- Born: August 16, 1968 (age 58) Kyiv, Ukraine
- Spouse: Elena
- Children: 4 daughters
- Parents: PPetro Fedotovych Stohnyi (father); Lyudmila Vasylivna Lavrova (mother);
- Awards: order «For courage» of III degree, Golden phoenix, «Ivan Franko» award, Gratitude Medal, Medal of Honor, Medal from the grateful Afghan people.

= Kostiantyn Stohnyi =

Kostiantyn Petrovych Stohnyi (August 16, 1968, Kyiv, Ukraine) is a Ukrainian television journalist, anchorman, the author of famous TV programs such as In Time, Emergency News, The Country Must Know. He is the president of the international film festival Golden Pectoral.

== Personal life ==

Kostyantyn Petrovych Stohnyi was born on August 16, 1968, in Kyiv, Ukrainian SSR. His mother, Lyudmila Vasylivna (née Lavrova), worked as a storekeeper and his father, Petro Fedotovych Stohnyi, worked as a foreman. Kostiantyn Stohnyi is married and has four daughters.

== Military service ==

In 1986 Stohnyi was called up for military service where he was assigned to the USSR's Special Forces in Afghanistan.
Awarded with military awards of the USSR: medal "For Military Merit", "For Distinction in Guarding the State Border of the USSR". The president of Afghanistan Mohammed Najibullah conferred "Medal from Grateful Afghan people" on Stohnyi.
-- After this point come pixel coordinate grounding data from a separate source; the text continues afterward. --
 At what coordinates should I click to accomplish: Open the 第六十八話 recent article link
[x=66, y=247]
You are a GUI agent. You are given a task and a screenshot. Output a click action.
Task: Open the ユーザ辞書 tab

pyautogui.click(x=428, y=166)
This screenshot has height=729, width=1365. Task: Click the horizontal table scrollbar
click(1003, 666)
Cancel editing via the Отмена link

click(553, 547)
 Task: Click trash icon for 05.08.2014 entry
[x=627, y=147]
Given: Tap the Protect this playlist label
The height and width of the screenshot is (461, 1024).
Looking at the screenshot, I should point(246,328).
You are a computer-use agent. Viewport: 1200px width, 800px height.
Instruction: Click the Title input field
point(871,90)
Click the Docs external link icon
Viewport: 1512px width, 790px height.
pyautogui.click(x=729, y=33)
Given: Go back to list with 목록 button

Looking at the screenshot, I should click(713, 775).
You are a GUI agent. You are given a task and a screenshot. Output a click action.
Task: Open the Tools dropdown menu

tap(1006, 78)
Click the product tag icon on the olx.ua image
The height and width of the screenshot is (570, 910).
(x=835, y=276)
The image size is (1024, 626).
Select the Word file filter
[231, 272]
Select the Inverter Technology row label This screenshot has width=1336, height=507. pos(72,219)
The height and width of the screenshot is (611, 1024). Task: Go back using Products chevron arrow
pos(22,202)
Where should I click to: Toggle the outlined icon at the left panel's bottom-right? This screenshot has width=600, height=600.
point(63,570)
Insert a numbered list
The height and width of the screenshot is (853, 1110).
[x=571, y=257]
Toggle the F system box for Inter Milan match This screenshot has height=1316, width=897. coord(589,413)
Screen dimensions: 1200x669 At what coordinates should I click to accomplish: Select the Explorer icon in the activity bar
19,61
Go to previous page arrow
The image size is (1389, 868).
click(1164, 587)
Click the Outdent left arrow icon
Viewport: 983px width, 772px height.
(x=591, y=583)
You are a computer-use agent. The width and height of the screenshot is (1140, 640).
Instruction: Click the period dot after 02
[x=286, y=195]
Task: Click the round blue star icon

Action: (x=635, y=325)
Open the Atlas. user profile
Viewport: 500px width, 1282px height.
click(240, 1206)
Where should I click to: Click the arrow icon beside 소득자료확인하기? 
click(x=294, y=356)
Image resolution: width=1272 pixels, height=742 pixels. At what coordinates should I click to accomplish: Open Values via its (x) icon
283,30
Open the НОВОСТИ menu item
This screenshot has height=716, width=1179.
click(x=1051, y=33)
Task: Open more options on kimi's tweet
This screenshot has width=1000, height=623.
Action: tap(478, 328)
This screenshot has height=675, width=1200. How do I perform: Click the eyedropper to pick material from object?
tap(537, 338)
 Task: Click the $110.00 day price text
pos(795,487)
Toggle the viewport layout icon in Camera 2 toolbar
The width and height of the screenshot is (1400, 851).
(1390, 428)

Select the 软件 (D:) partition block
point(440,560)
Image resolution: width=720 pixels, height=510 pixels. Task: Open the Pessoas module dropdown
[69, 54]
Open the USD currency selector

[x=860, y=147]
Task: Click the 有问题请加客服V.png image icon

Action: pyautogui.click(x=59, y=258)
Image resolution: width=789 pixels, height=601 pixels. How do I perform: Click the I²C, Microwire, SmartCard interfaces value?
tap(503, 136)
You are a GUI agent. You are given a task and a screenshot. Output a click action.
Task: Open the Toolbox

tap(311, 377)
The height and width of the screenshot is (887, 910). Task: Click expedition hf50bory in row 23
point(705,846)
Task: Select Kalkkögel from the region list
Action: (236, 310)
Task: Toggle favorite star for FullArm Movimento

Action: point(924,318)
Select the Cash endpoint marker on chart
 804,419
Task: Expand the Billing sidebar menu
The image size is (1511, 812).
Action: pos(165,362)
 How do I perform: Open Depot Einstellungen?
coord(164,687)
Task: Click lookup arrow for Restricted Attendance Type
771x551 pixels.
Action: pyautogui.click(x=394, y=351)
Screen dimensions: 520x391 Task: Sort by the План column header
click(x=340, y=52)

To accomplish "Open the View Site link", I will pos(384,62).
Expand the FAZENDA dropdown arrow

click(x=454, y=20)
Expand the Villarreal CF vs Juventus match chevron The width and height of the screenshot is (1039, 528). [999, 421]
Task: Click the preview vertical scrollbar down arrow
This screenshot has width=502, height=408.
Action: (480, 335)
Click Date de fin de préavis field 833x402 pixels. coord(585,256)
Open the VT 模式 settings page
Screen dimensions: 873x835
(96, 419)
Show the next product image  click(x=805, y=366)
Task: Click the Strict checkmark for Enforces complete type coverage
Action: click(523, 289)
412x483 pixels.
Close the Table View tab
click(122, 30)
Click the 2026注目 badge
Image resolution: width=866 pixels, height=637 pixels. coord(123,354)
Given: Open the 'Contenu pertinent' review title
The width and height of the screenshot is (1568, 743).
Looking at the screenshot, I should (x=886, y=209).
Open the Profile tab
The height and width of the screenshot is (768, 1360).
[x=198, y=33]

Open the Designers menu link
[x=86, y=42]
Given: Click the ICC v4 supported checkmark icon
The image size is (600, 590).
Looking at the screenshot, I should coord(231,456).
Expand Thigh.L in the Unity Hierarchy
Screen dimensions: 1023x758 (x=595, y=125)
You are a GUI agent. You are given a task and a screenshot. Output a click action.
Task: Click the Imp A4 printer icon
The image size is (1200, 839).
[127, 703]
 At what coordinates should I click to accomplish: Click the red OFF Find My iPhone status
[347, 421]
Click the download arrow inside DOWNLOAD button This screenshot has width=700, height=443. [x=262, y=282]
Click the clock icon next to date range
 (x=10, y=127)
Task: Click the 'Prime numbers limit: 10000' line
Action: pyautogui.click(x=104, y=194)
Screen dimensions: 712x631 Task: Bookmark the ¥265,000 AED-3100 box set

Nowadays, Kostiantyn Stognii's war decorations are in the museum of the Great Patriotic War (Kyiv).

== Education ==

In 1989, he entered the journalism faculty of Taras Shevchenko National University of Kyiv. He graduated from the faculty in 1994. In 2002 he graduated from the National Academy of Internal Affairs of Ukraine (Dnepropetrovsk).

== Career ==

After graduating from Taras Shevchenko National University of Kyiv, Kostiantyn Stohnyiwas on probation at different Soviet, Ukrainian and foreign editorial offices and agencies. The next stage in his life was a job in an American TV magazine National Geographic, in which he was the coordinator of a TV program Travelling the Countries of Former USSR. With his French colleagues, Stohnyi reported on radio covering the War in Transnistria. From 1998 to 2007 he worked at the Ukrainian TV channel Inter. Here Stohnyi created a number of TV programs about resonant criminal events and historical investigations.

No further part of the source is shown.